### Data for this task ###

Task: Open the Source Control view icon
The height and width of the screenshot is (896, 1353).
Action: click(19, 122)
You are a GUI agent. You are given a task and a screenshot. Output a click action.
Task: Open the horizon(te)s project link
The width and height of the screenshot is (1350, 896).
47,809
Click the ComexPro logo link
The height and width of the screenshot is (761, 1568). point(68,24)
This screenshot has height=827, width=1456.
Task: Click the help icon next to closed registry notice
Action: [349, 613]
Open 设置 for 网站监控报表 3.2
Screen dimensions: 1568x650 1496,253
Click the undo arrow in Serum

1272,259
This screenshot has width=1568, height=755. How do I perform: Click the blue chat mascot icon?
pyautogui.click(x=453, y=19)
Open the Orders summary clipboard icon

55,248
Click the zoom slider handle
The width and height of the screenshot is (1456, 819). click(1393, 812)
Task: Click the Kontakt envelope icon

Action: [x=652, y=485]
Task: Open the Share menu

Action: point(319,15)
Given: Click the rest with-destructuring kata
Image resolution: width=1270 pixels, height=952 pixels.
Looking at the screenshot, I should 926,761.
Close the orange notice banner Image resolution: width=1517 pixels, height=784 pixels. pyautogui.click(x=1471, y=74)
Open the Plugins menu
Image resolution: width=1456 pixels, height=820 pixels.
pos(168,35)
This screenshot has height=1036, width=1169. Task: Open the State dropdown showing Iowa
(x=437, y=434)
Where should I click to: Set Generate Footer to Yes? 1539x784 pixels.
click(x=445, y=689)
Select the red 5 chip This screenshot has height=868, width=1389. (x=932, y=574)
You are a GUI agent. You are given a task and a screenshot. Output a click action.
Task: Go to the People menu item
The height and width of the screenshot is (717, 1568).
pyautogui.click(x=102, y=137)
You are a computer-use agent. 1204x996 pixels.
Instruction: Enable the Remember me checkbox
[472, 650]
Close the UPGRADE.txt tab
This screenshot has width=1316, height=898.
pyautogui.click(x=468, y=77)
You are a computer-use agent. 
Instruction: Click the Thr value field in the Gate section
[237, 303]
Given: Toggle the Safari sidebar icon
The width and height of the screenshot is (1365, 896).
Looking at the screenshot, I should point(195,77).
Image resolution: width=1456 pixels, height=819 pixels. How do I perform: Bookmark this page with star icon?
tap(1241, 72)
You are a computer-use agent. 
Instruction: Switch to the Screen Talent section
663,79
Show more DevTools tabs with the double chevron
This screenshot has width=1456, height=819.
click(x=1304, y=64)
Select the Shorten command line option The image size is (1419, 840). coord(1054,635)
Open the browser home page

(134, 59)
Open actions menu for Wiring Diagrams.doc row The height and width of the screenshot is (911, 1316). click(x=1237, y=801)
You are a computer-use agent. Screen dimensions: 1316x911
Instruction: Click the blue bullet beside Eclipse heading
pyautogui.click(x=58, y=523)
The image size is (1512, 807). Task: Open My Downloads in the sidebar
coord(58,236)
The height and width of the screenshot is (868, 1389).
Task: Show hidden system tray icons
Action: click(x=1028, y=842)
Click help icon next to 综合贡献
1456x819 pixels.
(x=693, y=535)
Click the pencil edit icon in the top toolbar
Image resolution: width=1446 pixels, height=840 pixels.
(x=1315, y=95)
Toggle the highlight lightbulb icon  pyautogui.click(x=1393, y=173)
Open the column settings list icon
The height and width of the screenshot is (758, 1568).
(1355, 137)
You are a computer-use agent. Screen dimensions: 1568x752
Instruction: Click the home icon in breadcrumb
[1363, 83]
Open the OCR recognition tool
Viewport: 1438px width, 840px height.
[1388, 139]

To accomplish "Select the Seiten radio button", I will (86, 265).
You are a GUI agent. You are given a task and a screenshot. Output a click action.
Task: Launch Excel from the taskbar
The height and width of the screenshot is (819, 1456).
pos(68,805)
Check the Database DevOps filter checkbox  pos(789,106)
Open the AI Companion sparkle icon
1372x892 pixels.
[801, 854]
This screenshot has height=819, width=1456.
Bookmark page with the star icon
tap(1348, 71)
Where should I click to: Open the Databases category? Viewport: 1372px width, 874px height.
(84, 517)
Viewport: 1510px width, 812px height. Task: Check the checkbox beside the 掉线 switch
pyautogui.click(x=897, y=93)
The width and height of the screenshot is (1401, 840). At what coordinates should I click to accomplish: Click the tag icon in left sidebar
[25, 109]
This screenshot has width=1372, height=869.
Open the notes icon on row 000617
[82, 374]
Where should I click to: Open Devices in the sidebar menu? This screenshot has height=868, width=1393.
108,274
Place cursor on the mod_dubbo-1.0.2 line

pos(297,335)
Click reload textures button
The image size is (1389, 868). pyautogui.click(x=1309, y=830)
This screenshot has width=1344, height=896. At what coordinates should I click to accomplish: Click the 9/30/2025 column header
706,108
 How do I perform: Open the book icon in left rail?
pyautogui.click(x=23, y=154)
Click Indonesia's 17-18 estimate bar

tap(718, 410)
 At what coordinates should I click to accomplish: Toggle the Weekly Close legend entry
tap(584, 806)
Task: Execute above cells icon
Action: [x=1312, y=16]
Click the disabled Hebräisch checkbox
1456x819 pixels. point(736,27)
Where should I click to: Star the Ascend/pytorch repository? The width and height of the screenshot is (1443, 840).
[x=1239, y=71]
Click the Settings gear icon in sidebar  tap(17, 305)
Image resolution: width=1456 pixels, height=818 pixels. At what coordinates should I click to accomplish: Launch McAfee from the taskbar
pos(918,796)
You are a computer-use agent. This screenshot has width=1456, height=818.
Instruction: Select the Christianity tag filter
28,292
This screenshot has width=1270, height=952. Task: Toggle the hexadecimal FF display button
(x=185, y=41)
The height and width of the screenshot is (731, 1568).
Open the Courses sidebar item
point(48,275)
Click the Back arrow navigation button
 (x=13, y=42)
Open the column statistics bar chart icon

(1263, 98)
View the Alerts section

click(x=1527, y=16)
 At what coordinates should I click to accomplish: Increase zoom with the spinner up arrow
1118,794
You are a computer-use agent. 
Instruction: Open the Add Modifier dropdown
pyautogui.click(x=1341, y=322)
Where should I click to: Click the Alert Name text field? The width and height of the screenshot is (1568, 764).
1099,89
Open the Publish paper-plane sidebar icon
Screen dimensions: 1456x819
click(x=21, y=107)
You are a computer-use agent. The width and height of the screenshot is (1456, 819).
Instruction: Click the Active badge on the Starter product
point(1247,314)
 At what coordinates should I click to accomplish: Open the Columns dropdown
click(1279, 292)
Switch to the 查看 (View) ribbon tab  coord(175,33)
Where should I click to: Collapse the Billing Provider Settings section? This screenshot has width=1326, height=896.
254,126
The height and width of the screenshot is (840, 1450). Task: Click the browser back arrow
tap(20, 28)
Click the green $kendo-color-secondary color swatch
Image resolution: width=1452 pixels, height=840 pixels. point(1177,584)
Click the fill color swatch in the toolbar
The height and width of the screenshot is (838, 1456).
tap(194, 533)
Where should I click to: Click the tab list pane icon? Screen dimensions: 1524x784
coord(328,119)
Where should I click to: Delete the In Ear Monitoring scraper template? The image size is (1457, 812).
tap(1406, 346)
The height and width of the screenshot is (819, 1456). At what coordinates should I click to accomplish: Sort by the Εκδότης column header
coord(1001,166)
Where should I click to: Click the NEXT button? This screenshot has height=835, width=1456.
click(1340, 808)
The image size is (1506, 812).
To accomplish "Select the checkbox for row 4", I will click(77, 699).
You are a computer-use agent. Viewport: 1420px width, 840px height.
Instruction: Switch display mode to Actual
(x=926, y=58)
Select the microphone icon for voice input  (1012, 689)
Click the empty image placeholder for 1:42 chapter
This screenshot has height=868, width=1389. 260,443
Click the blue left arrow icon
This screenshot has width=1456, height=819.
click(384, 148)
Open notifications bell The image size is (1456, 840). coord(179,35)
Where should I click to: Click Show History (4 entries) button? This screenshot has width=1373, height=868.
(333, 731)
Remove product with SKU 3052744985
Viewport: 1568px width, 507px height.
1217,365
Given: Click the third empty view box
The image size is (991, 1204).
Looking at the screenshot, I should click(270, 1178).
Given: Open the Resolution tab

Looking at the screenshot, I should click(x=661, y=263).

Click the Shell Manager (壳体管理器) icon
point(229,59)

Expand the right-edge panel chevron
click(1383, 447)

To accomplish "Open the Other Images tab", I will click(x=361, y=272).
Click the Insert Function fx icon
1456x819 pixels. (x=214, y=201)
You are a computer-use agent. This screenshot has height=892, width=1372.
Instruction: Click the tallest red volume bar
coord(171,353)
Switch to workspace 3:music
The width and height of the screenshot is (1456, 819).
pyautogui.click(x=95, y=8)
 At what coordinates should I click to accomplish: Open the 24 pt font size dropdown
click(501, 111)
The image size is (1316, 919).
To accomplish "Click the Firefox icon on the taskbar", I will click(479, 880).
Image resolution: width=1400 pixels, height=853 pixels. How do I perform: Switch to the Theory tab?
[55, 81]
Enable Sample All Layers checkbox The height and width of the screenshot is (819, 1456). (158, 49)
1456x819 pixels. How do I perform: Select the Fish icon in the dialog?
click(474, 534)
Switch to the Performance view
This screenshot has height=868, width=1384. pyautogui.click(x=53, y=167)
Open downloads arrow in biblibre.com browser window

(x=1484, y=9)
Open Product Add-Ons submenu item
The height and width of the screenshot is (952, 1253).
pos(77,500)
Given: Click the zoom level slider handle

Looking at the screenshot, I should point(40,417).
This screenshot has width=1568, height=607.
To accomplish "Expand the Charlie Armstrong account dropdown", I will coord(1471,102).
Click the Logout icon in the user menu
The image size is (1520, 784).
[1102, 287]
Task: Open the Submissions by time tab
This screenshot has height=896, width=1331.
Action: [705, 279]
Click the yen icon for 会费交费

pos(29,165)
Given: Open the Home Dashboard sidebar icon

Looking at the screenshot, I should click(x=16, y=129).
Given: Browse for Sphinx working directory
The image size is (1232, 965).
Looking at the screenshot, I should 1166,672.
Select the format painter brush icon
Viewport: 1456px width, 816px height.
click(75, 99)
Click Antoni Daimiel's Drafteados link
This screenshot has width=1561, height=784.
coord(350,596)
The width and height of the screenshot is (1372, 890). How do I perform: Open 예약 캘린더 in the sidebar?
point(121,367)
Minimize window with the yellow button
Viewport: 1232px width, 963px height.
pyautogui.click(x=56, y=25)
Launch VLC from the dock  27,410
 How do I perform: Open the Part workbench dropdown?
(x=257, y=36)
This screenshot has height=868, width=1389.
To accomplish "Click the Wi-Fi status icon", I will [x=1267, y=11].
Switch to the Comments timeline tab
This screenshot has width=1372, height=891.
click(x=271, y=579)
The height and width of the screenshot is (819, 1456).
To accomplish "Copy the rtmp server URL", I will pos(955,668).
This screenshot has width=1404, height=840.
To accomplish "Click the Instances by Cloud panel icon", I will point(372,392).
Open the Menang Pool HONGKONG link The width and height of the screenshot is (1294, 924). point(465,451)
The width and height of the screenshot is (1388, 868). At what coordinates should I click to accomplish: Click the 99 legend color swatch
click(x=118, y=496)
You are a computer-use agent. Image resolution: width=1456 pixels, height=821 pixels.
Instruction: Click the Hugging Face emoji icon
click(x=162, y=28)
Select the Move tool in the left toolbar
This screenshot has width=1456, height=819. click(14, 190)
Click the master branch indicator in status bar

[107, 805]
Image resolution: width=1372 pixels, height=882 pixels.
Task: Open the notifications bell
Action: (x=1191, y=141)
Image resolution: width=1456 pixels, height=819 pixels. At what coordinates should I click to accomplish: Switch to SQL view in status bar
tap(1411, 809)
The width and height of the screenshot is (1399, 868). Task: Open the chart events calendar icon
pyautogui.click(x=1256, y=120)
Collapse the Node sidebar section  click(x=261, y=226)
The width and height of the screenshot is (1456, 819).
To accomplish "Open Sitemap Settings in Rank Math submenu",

###

**Activity:** Could you reproduce exactly the lines of the entries above, from the one with "This screenshot has width=1344, height=896." through the one with "Click the Settings", and nothing else?

**Answer:**
This screenshot has width=1344, height=896. At what coordinates should I click to accomplish: Click the 9/30/2025 column header
706,108
 How do I perform: Open the book icon in left rail?
pyautogui.click(x=23, y=154)
Click Indonesia's 17-18 estimate bar

tap(718, 410)
 At what coordinates should I click to accomplish: Toggle the Weekly Close legend entry
tap(584, 806)
Task: Execute above cells icon
Action: [x=1312, y=16]
Click the disabled Hebräisch checkbox
1456x819 pixels. point(736,27)
Where should I click to: Star the Ascend/pytorch repository? The width and height of the screenshot is (1443, 840).
[x=1239, y=71]
Click the Settings gear icon in sidebar  tap(17, 305)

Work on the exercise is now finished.